At once, its fire surged toward my touch like a drowning person reaching for rescue, and the clearing erupted in light.
Behind my closed eyelids, I felt Ben’s hand grip my shoulder, anchoring me, keeping me connected to the physical world even as my consciousness merged with otherworldly fire.
And then black flame swept over me.
Chapter Two
The phoenix’s corrupted fire cast shadows across Sidney’s unconscious face, and Ben didn’t know what scared him more — that she wasn’t waking up, or that his EMF reader had just risen past levels that shouldn’t exist outside a nuclear reactor.
“Come on.” He shook her shoulder again, harder this time. At first, he’d touched her almost timidly, but now his desperation made him rougher than he’d intended. “Sidney, please.”
Nothing. Her pulse was steady under his fingers, but her skin had gone clammy, and the blood from her nose had dried in dark tracks down to her chin. When he’d pulled her away from the phoenix ten minutes ago, she’d been convulsing. Now she was completely still.

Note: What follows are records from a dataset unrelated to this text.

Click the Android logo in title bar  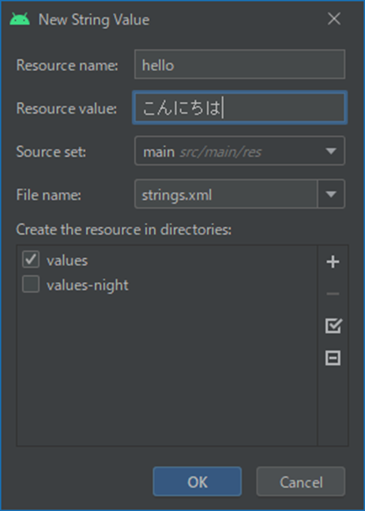20,19
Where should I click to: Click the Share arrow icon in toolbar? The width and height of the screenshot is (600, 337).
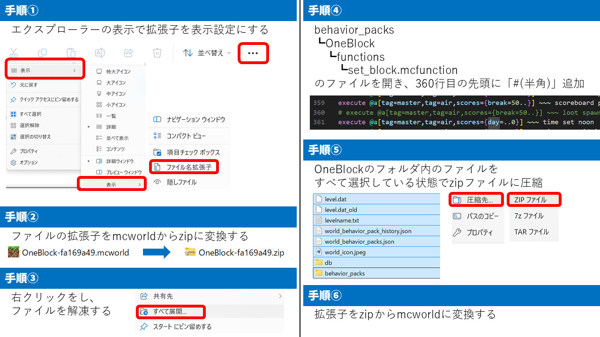tap(129, 53)
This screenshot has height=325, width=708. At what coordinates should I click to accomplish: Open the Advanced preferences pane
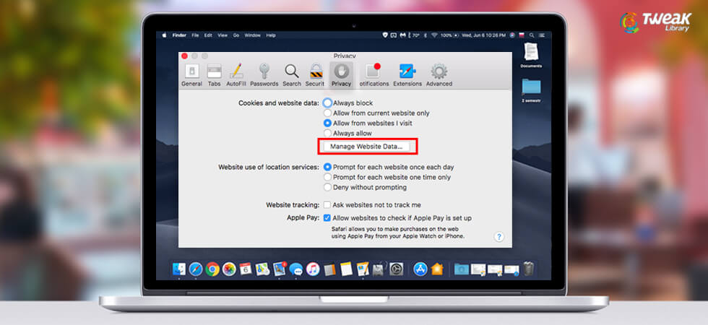[439, 74]
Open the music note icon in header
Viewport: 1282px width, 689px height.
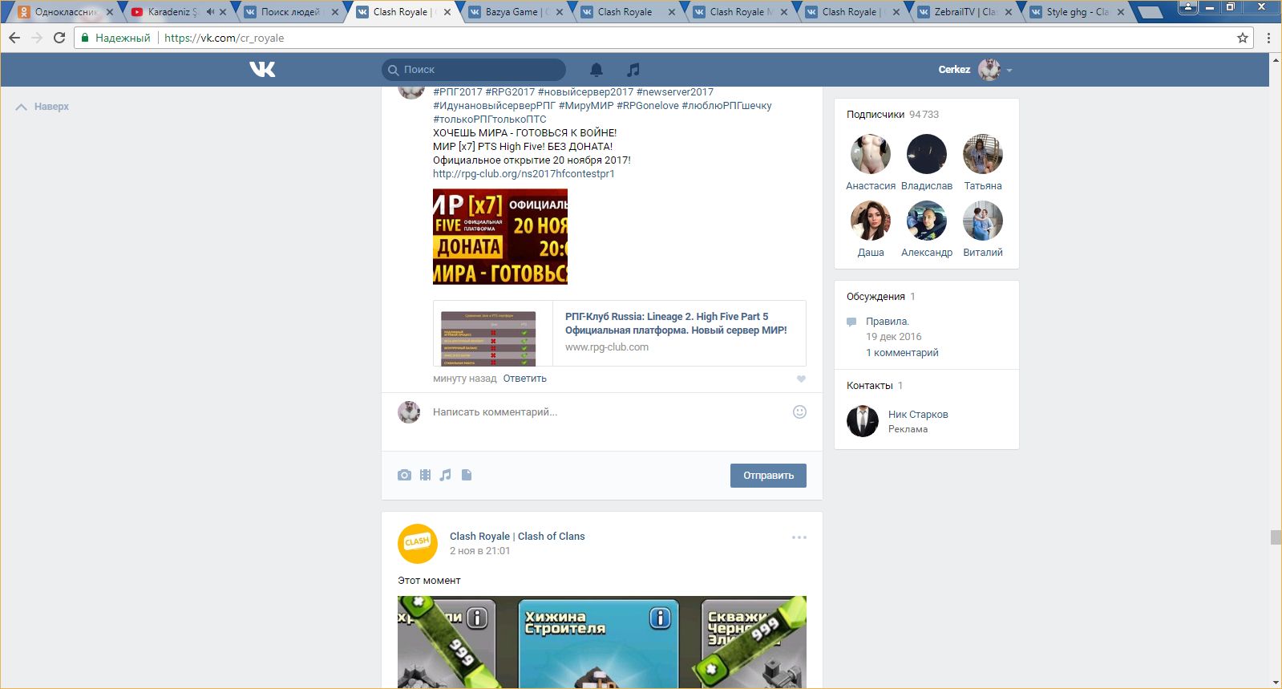click(633, 70)
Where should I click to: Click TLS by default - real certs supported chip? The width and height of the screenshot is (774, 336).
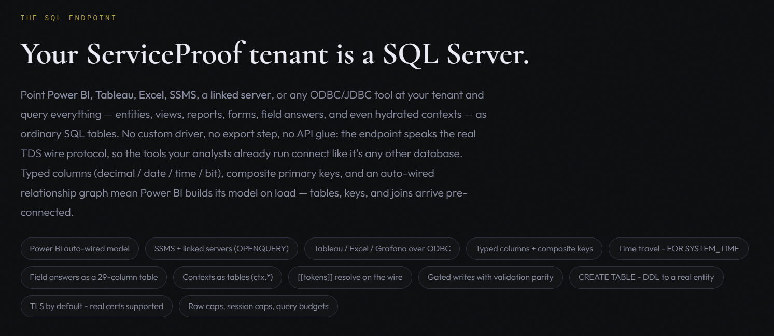pyautogui.click(x=96, y=306)
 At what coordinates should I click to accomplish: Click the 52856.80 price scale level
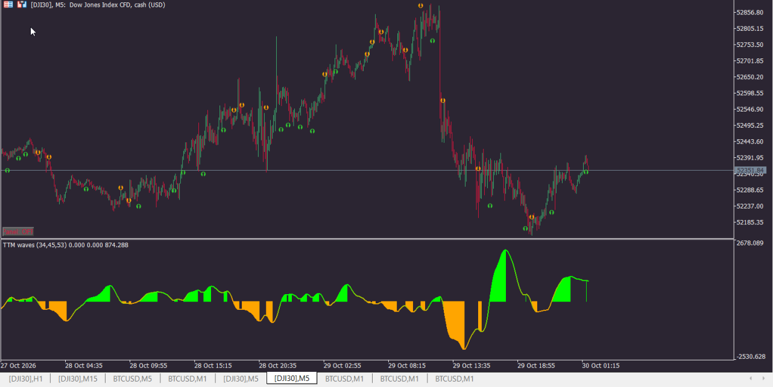[x=751, y=13]
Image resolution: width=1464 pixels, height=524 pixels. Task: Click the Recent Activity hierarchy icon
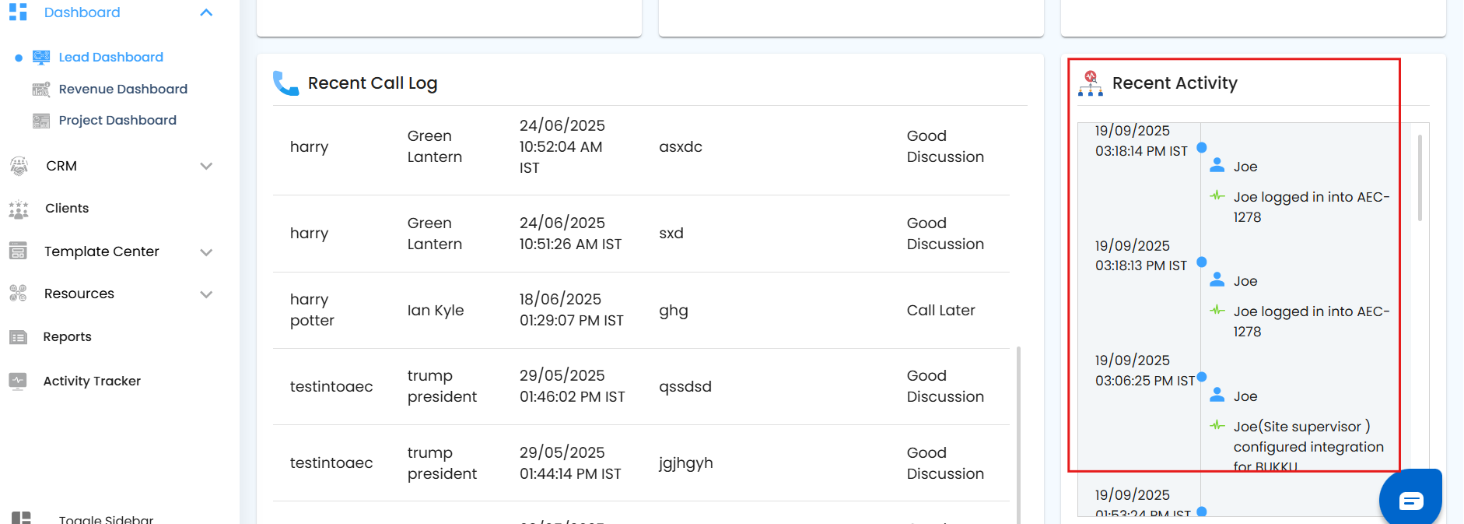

The phoenix stirred, and the orange-black fire surrounding it pulsed brighter. Every time it moved, the corruption spread a little farther through those magnificent wings. Ben watched another feather succumb — pure gold transforming to sick amber threaded with shadow.
Definitely halfway contaminated now. Maybe a whole lot more.
Waiting hadn’t done a bit of good. Now he had no choice but to reach out for help. His fingers began to scrabble for his phone, buried somewhere in the satchel he’d brought with him, and then he remembered that the EMP must have fried every electronic device within a two-mile radius. Except, somehow, his equipment. The sensors he’d pulled from his laptop bag — some of which were pieces left behind by Dr. Rosenthal’s team — were all working, all screaming warnings about energy levels and electromagnetic interference patterns that violated every law of physics he understood. Which, he had to admit, wasn’t a whole lot. He’d been teaching himself as best he could, but his background was in archaeology and cryptozoology, not quantum electrodynamics.
What he needed right now wasn’t working sensors, though. He needed a hospital. He needed some kind of assistance, although he wasn’t sure whether modern medicine could even help Sidney.
He needed —
“Ben Sanders.”
He spun toward the voice, one hand already going to the knife on his belt before his brain caught up and recognized Agent Rebecca Morse as she stepped into the clearing. She wore cargo pants and a long-sleeved thermal shirt instead of the severe suits that had been her uniform when she was conducting her investigations in Silver Hollow, although her blonde hair was pulled back as tight as ever. Behind her, the forest was starting to show hints of approaching dawn, the black sky softening to charcoal gray along the eastern horizon.
“Agent Morse.” Ben didn’t lower his hand from the knife. After everything that had happened over the past few weeks — DAPI surveillance, government interference, Sidney nearly hauled away for “enhanced interrogation” — his trust in federal agents had worn pretty thin. He knew that Rebecca Morse had been disgusted by Sonya Rosenthal’s methods and had even taken a leave of absence after Rosenthal was safely relegated to a desk job three thousand miles away, but knowing and trusting were two very different things.
Rebecca Morse’s gaze moved from him to Sidney, then to the phoenix, and he watched her face cycle through several expressions too quickly for him to read. Shock, for sure. Maybe calculation.
Awe.
“Rebecca,” she said briefly, although Ben wasn’t sure he’d ever be able to think of her as anything except “Agent Morse.” She went on, “My equipment picked up an electromagnetic pulse three hours ago. I’ve been tracking the source since then.” She took two steps closer and kept her hands visible in an obvious attempt to soothe his jittery nerves. “Is she alive?”
“Sidney? Yes. But she won’t wake up, and I can’t — ” His voice cracked, and he cleared his throat and forced himself to try again. “The phoenix is dying. When she tried to cleanse the corruption, it overwhelmed her nervous system.”